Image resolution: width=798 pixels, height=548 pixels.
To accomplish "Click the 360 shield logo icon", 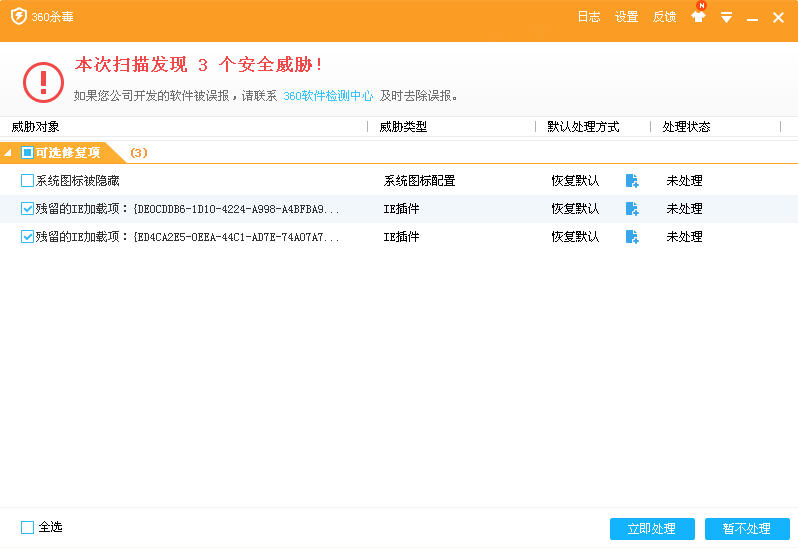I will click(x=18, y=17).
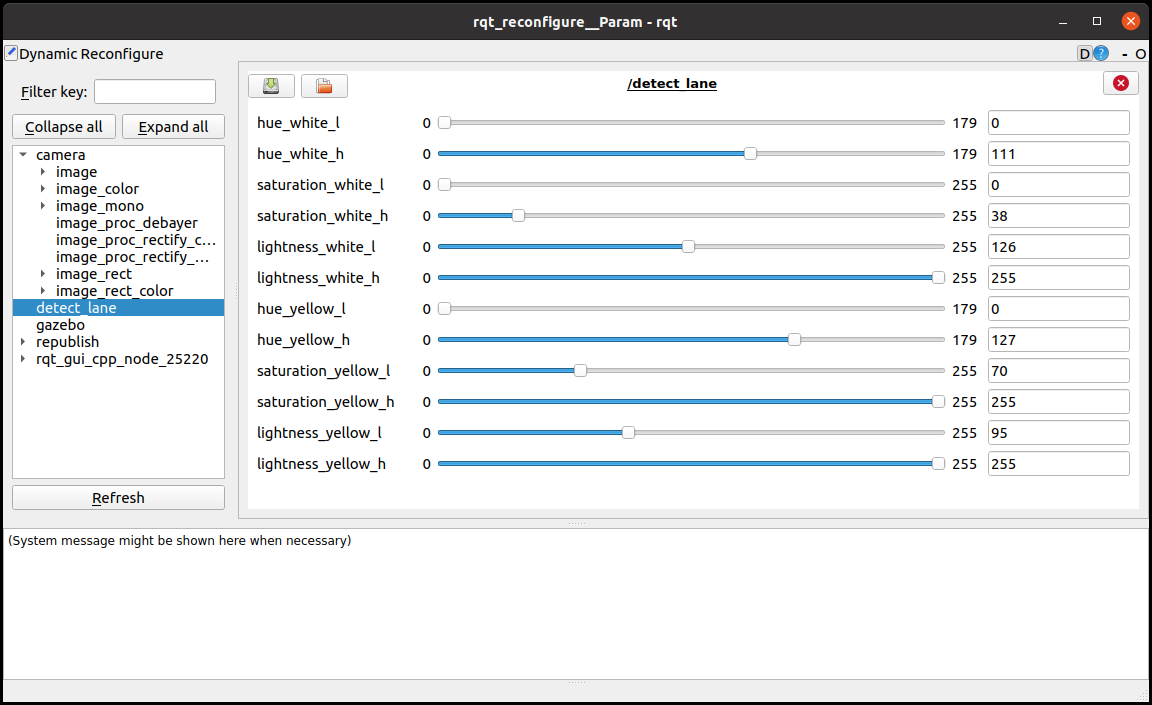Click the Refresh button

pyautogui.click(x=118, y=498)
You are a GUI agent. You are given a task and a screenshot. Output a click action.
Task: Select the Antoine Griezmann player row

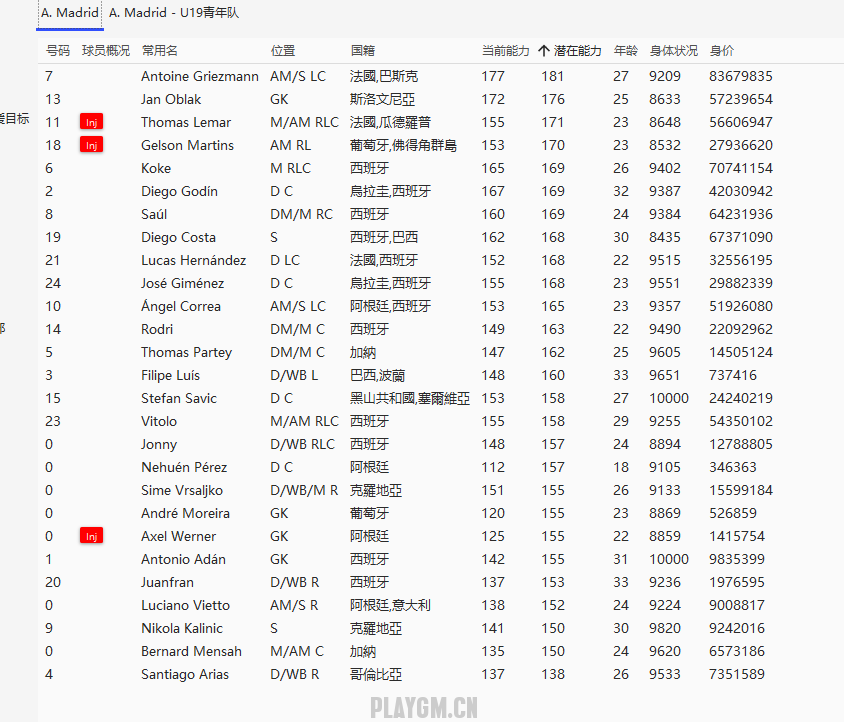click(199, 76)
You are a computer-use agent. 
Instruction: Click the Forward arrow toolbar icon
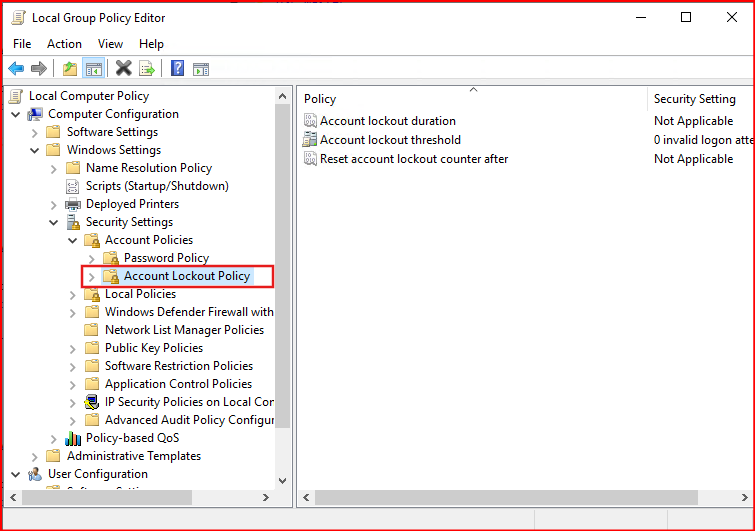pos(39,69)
------------------------------------------------------------
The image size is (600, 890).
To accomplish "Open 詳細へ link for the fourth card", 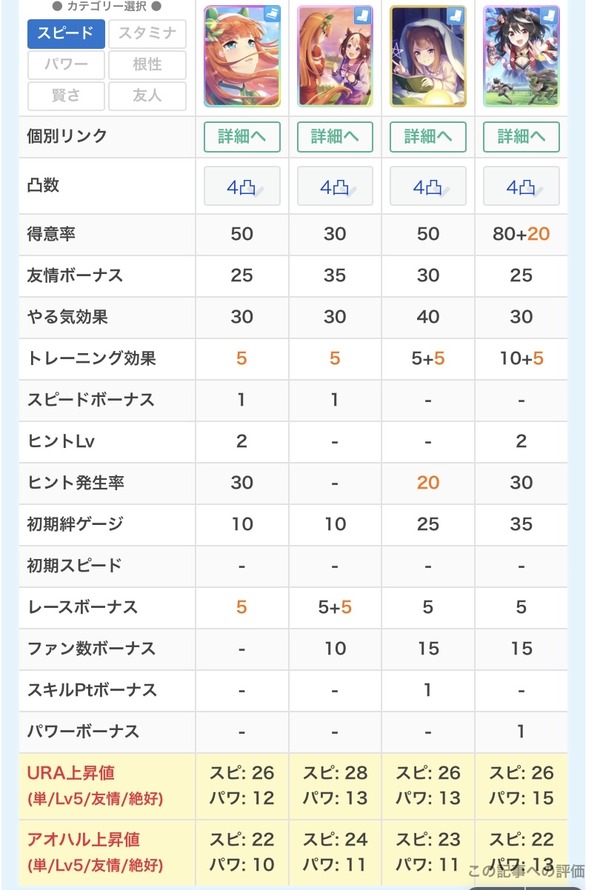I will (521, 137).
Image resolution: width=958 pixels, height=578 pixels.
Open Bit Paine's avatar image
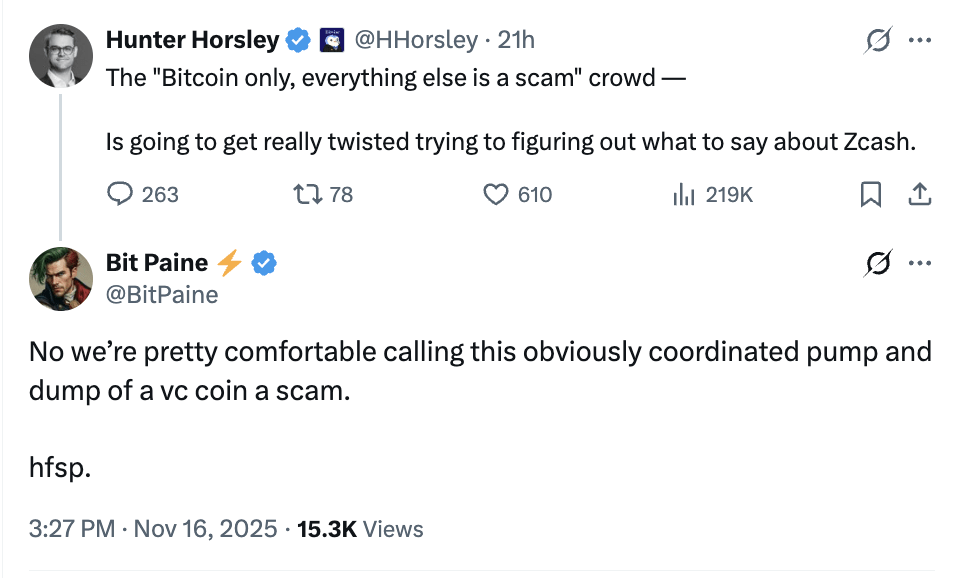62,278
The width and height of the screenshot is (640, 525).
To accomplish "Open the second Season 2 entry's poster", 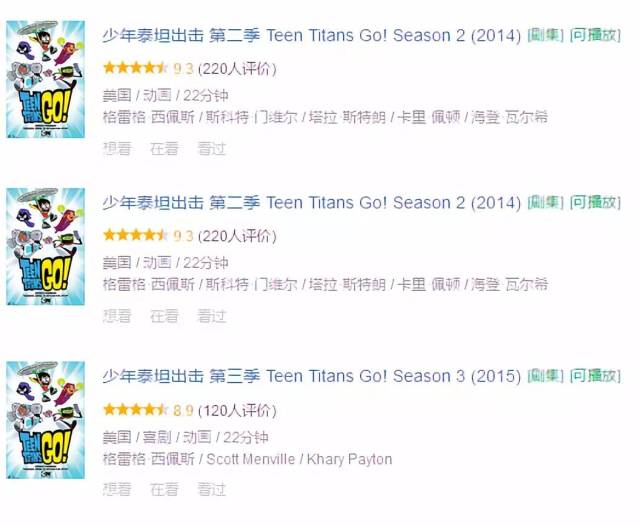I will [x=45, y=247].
------------------------------------------------------------
Task instructions: Going through the data above, count the lines where the string "agent" appears, and answer with only that number.

Response area: 2